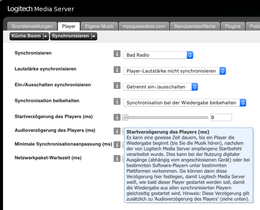Click info icon for Minimale Synchronisationsanpassung

116,145
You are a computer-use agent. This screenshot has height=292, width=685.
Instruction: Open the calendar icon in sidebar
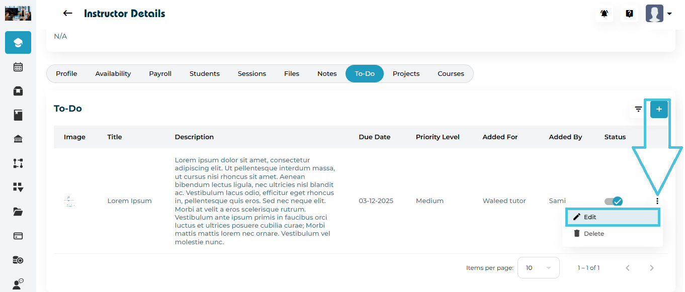[18, 67]
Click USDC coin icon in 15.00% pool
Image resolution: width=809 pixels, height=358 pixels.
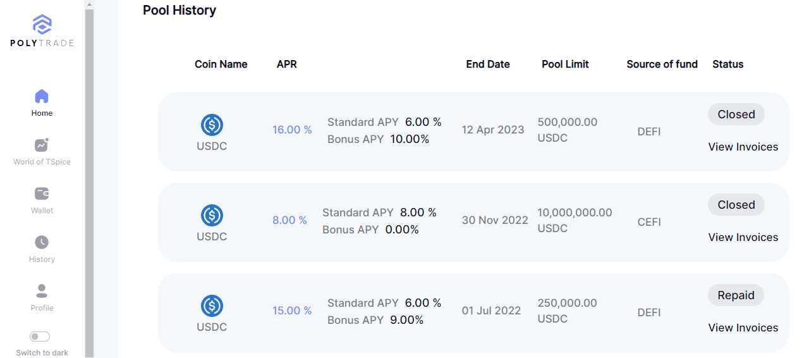click(x=212, y=306)
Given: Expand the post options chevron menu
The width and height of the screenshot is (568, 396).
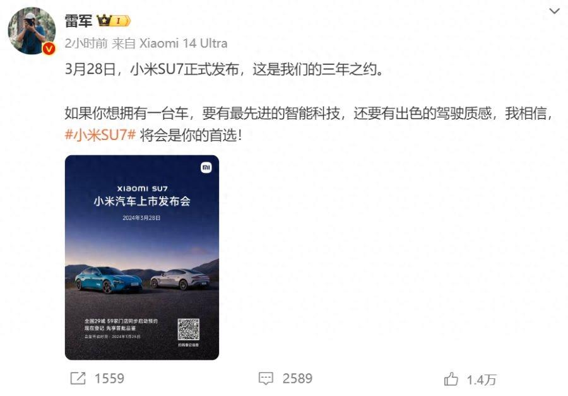Looking at the screenshot, I should pyautogui.click(x=554, y=11).
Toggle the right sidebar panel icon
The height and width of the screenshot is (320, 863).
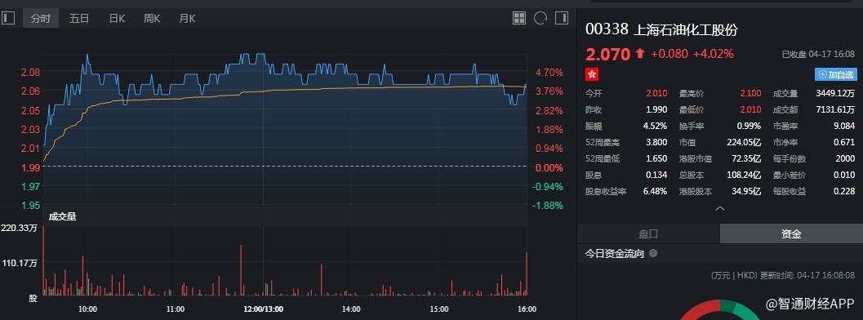click(562, 18)
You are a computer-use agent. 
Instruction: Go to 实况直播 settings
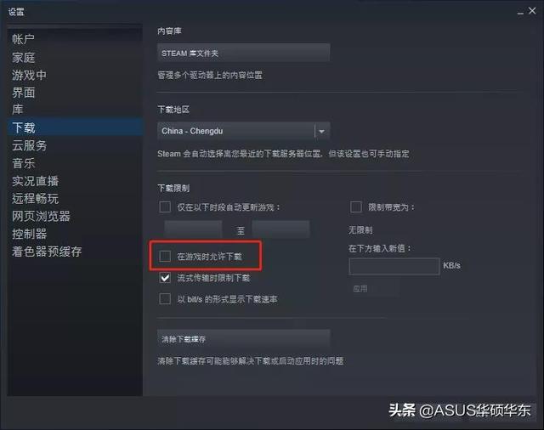click(35, 181)
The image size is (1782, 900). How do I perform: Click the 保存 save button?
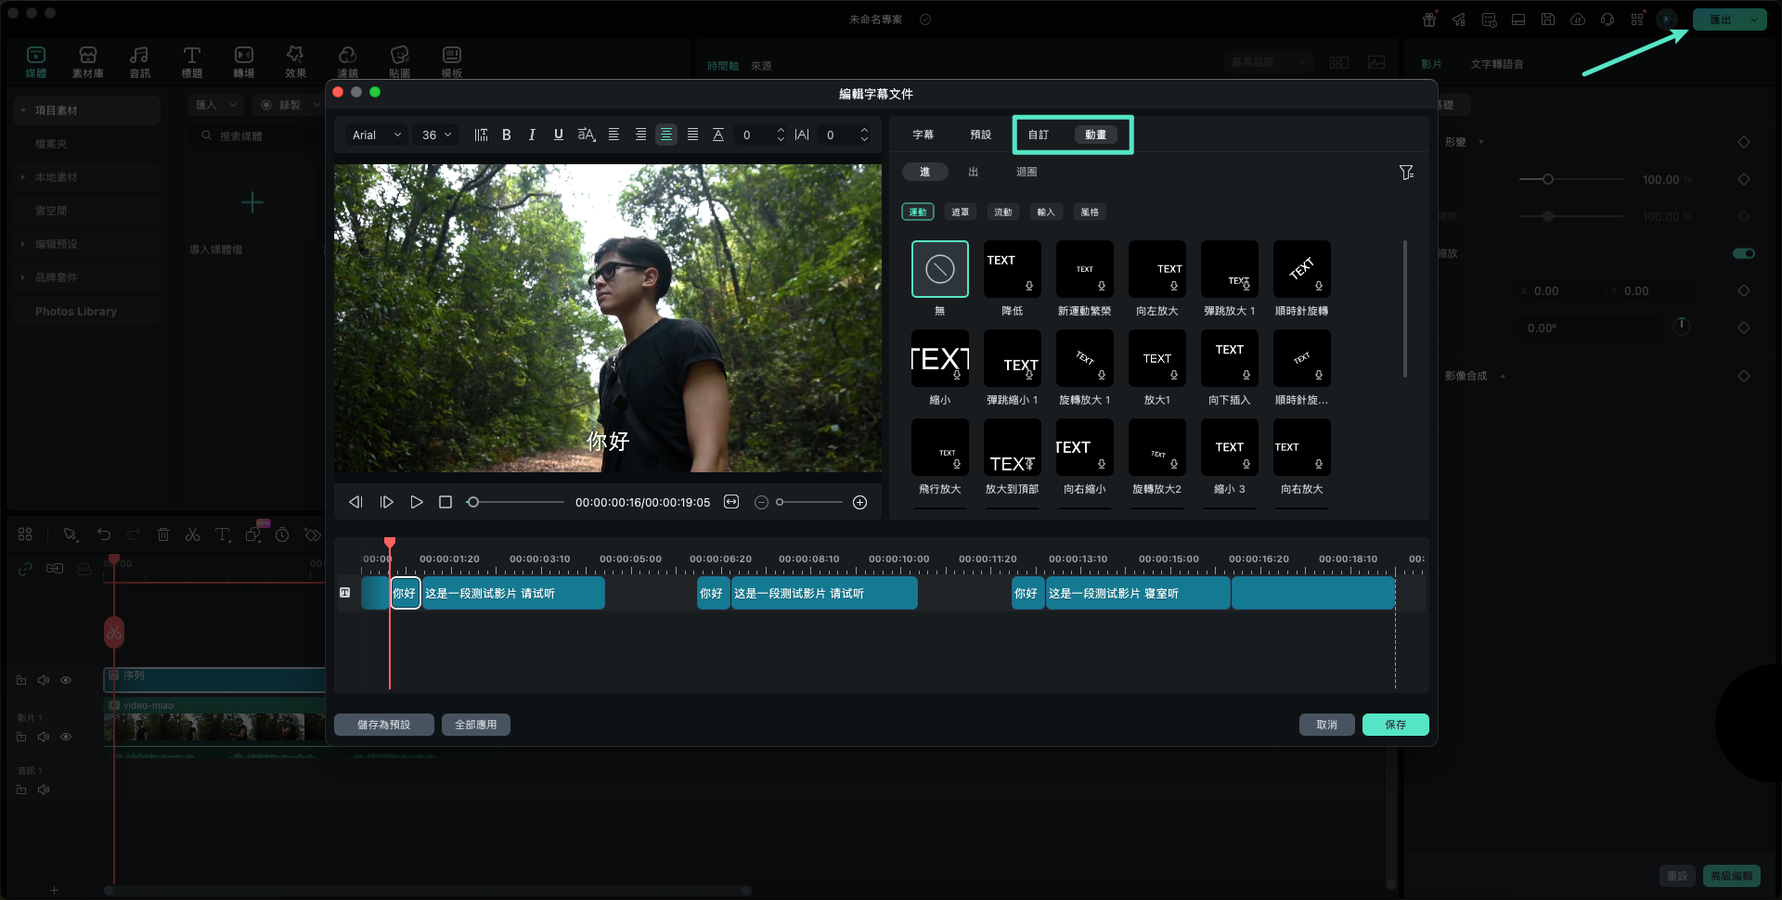(1395, 725)
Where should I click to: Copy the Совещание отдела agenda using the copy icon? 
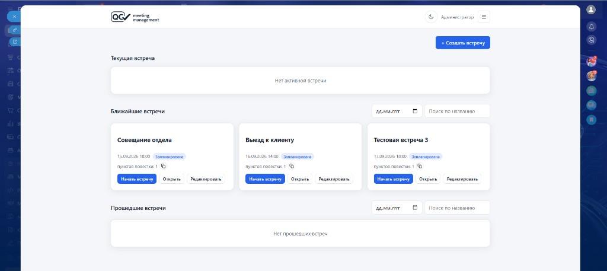tap(164, 166)
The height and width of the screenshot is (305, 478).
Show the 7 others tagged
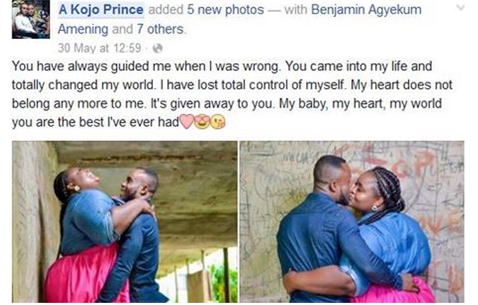(x=160, y=29)
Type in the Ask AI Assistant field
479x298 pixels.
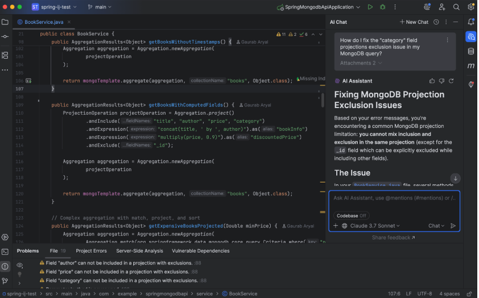tap(394, 198)
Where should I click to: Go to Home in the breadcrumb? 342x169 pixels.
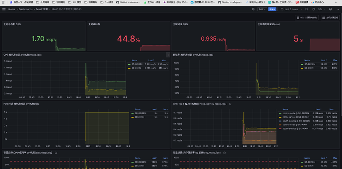12,9
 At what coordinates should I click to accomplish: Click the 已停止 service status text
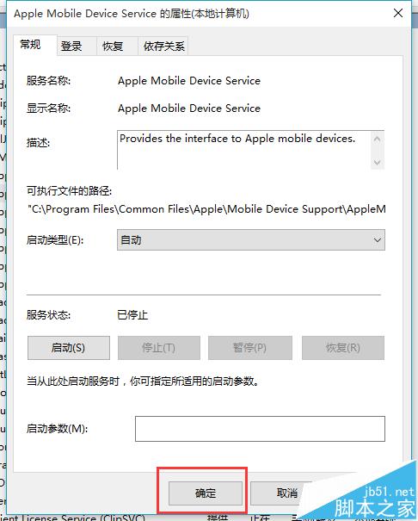coord(132,314)
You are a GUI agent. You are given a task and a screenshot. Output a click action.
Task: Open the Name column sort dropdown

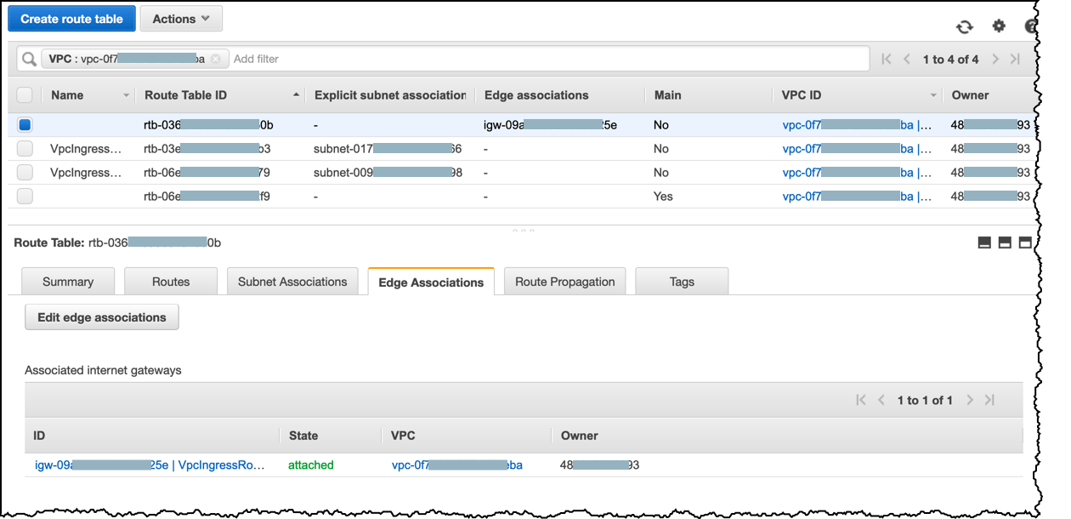point(124,94)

# # # # # # #

> THE PROBLEM:
Show the lines from the data above that contain the string "agent".

> RESPONSE:
You are a computer-use agent. This screenshot has height=292, width=685.
You are a computer-use agent. 
You are a GUI agent. You are given a task and a screenshot. Output a click action.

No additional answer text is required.